Der neue Sicherheitsbereich sind wir selbst

Es ist noch gar nicht so lange her, dass Firewalls und Sicherheitsgateways das Herzstück von Sicherheitsinfrastrukturen waren. Wir sahen den Aufstieg von Palo Alto Networks, das uns die nächste Generation der Firewall brachte – eine sehr fortschrittliche Technologie, die sich nach wie vor auf die Sicherung von Netzwerken konzentriert.

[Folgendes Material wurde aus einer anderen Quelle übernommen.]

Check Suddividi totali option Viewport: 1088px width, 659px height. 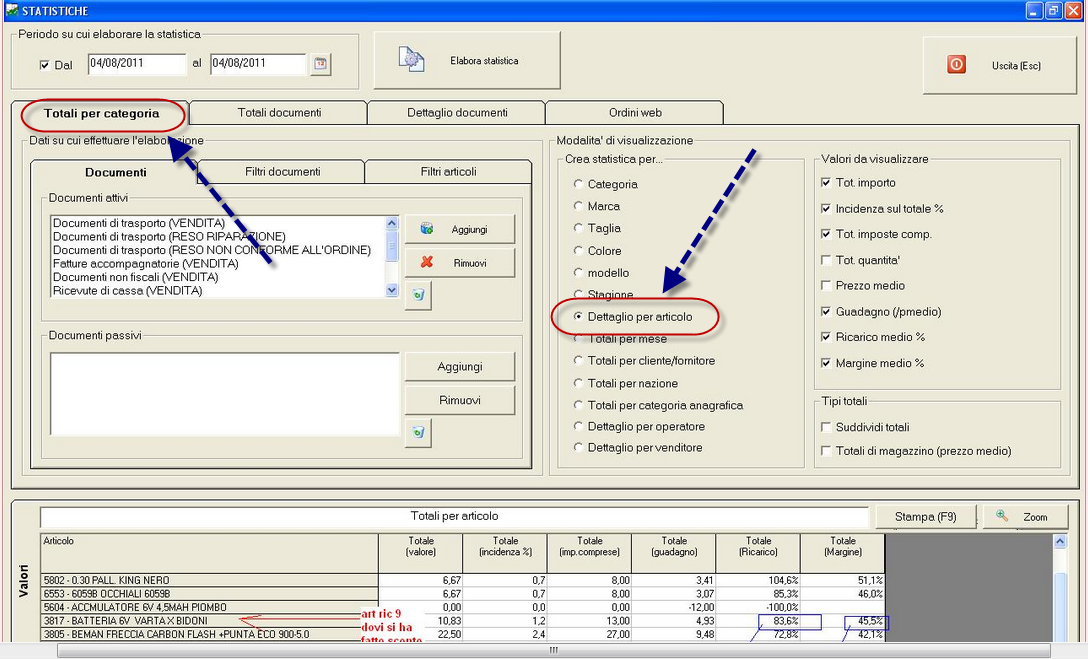click(x=826, y=427)
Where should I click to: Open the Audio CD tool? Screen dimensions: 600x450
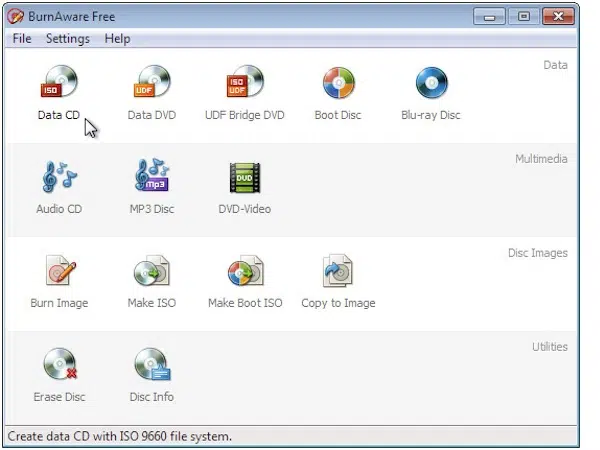point(59,187)
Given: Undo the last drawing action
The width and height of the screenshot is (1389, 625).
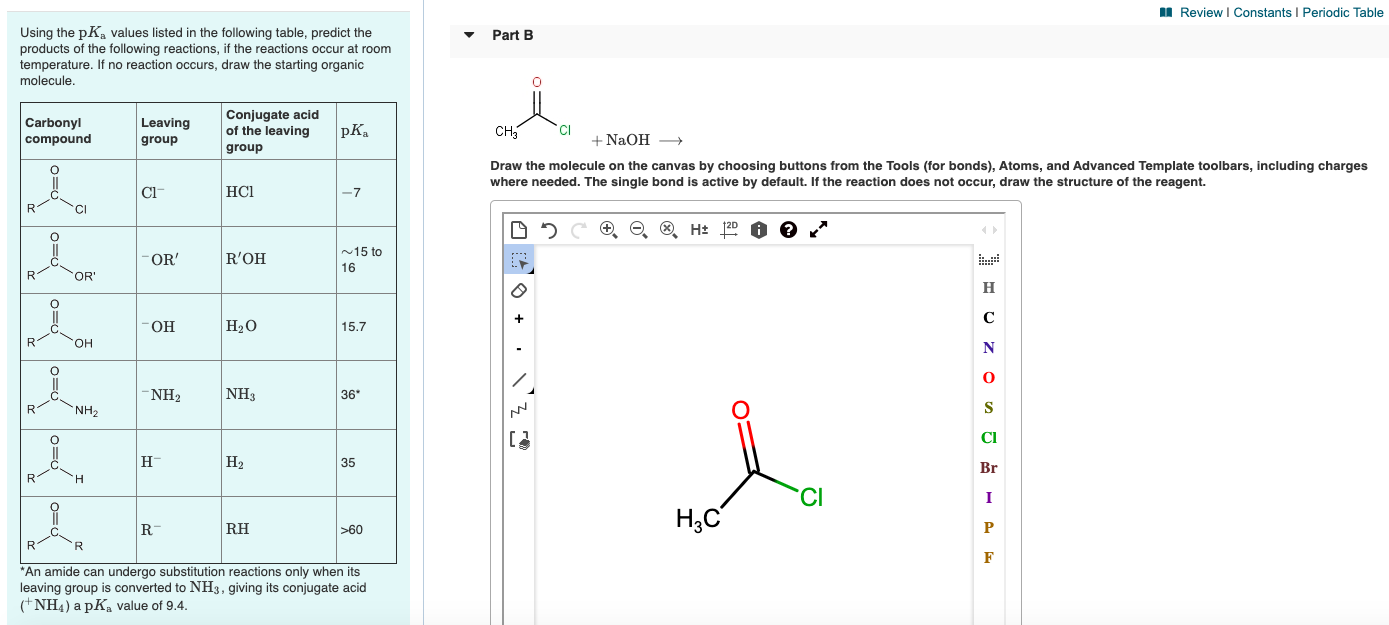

Und dann verliebten wir uns in unsere Smartphones und unsere Cloud-Apps und in die bequeme Art und Weise, Dinge zu tun, die früher einmal umständlich waren. Plötzlich ist es einfacher geworden, Daten auszutauschen, an Projekten mitzuarbeiten und jederzeit und überall auf alles zuzugreifen, einschließlich vertraulicher Arbeitsdateien.

Und heute sind diese neuen Technologien nicht mehr neu. Sie sind zu einem festen Bestandteil am Arbeitsplatz geworden. Sie steigern die Produktivität und ermöglichen es den mobilen und weltweit verteilten Mitarbeitern von heute, jederzeit komfortabel zu arbeiten. Mit diesem überall/jederzeit-Zugriff geht jedoch eine signifikante Erhöhung der Verletzungsexpositionspunkte einher.

Die Herausforderungen bei der Bekämpfung des wachsenden Problems der Datenverstöße wurden durch die Tatsache erschwert, dass sich unsere Arbeitsweise dramatisch verändert hat. Wir leben in einer Welt, in der der Unternehmensrand so weit gestreckt ist, dass er nicht mehr existiert.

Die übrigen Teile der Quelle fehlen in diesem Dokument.